**** Given text

Programming in the ST language (structured text) offers flexibility to application engineers. One of frequently demanded functions is development of 3rd party communication drivers. The following example (download as Merbon IDE project here) shows how a customized driver for Pozyton sEAB energy meters looks like.

These meters communicate over a serial line. The communication protocol is based on the IEC 62056-21 standard, however, it is slightly different, and therefore a special function for data readout had to be written. The complete communication description can be found on the Pozyton web site.

The communication is state-based, and the list of possible states is in the comments – see the Pozyton_seaB block, line 270 and on:

// Communication states:
// 0 – Initialisation
// 1 – Write ID
// 2 – Communication status
// 3 – Readout
// 4 – Writing HELLO
// 5 – Communication status
// 6 – Reading (ID)
// 7 – Writing command for data
// 8 – Communication status + waiting
// 9 – Closing of the port (obsolete)
// 10 – Waiting (5s)
// 11 – Communication status (obsolete)
// 12 – Data reading
// 13 – Closing of the port
// 14 – Finishing of communication
// 15 – Stand By – waiting for the next communication window

Step 0 initiates and opens the communication port, step 1 writes a request:

/Attt.nnnnnnn[CR][LF]

where ttt.nnnnnnn is the meter serial number. (All meters also respond to serial number of 000.0000000, which can be used if there is only a single meter on the bus.)

Step 2 waits until the request is sent, and step 3 receives the reply. The reply looks similarly to the request:

/gttt.nnnnnnn[CR][LF]

The next step is step 4, which is a standard command according to IEC 62056-21, a
/?![CR][LF] sequence. Step 6 receives the meter response and only checks if it is properly terminated by [CR][LF]. Then the step 7 follows, which asks for data according to the Pozyton documentation, issuing a command for switch-over to the values transmitting mode:

[ACK]054[CR][LF]

In step 8, the program waits until all data are sent, and then waits for 5 seconds in step 10, before it starts parsing the received data in step 12. The data parsing, or disassembling of the string to individual values, is done by the parseData function, which identifies the sequences according to  OBIS codes (as described in the IEC 62056-21 standard) in the string. The sequences have form of:

y.8.0.(eeeeee.ee)[CR][LF]

where y is a parameter which tells what type of energy the value is bringing:

y energy
0 P+ (active consumed)
1 P- (active produced)
2 Q+ (reactive consumed)
3 Q- (reactive produced)

********

- _Written problem 1_:
In the energy meter driver description, list every energy type that the parameter y can indicate, with its y value.

**** Stored records

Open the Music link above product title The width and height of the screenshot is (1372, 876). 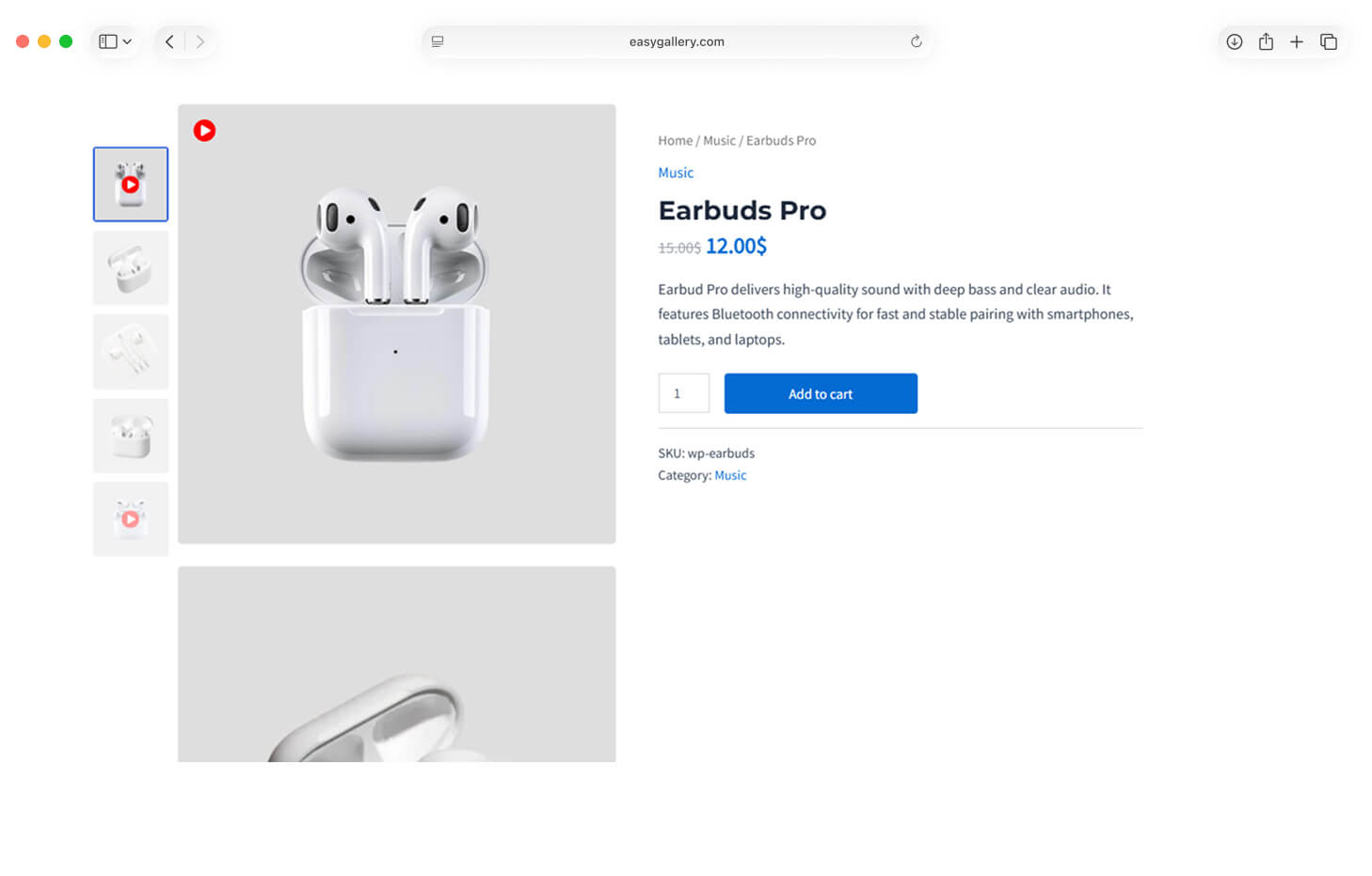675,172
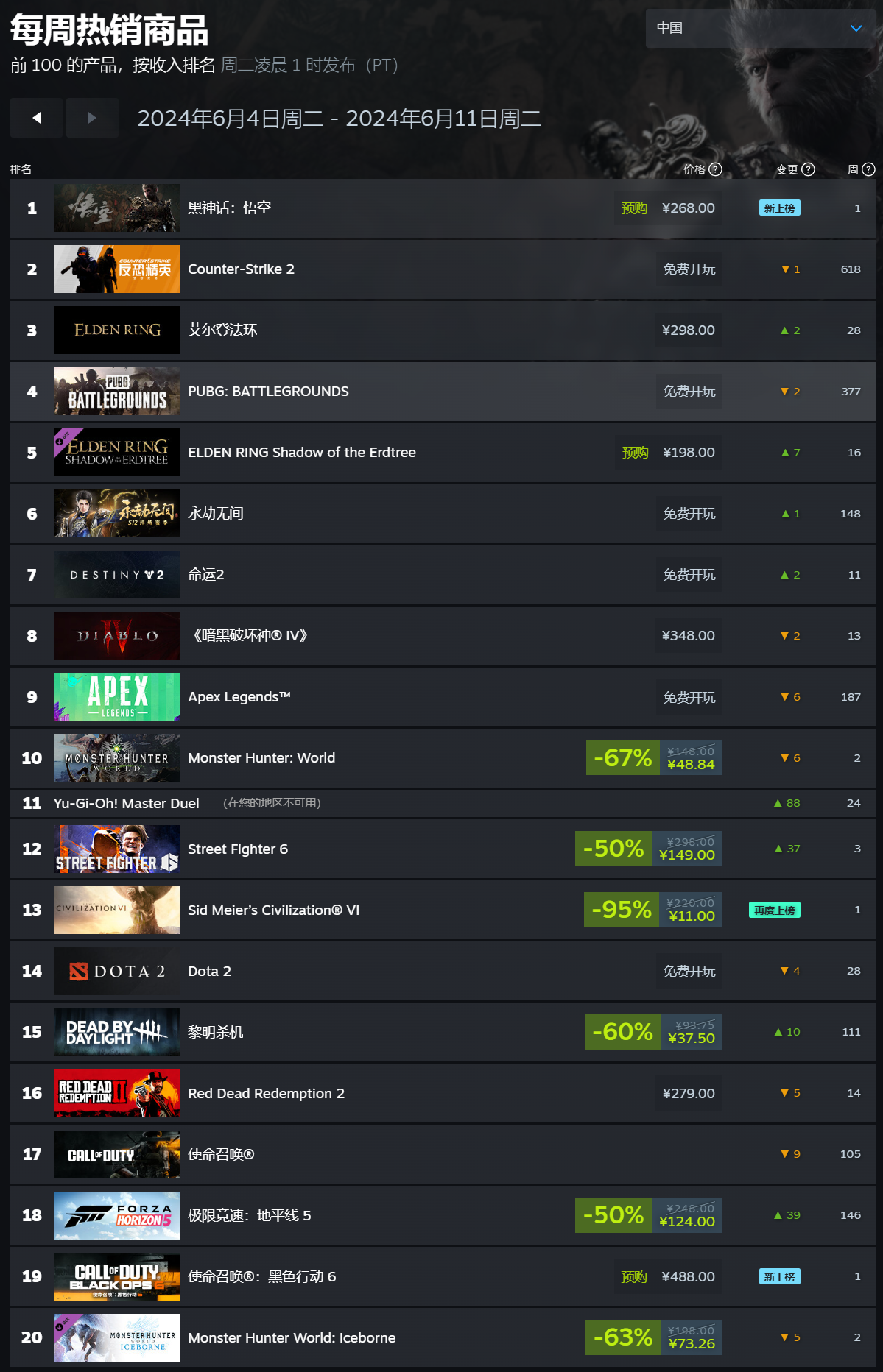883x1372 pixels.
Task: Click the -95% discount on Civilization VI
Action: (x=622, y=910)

********
**** Stored records

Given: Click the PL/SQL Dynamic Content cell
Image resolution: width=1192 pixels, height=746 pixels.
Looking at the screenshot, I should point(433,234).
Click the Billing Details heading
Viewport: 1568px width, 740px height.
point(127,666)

********

- _Written problem 2_:
Reproduce verbatim the listing lines starting at the one containing "Click the Billing Details heading" and ending at the one containing "point(127,666)".

- _Exercise answer 1_:
0 – P+ (active consumed)
1 – P- (active produced)
2 – Q+ (reactive consumed)
3 – Q- (reactive produced)

- _Exercise answer 2_:
Click the Billing Details heading
Viewport: 1568px width, 740px height.
point(127,666)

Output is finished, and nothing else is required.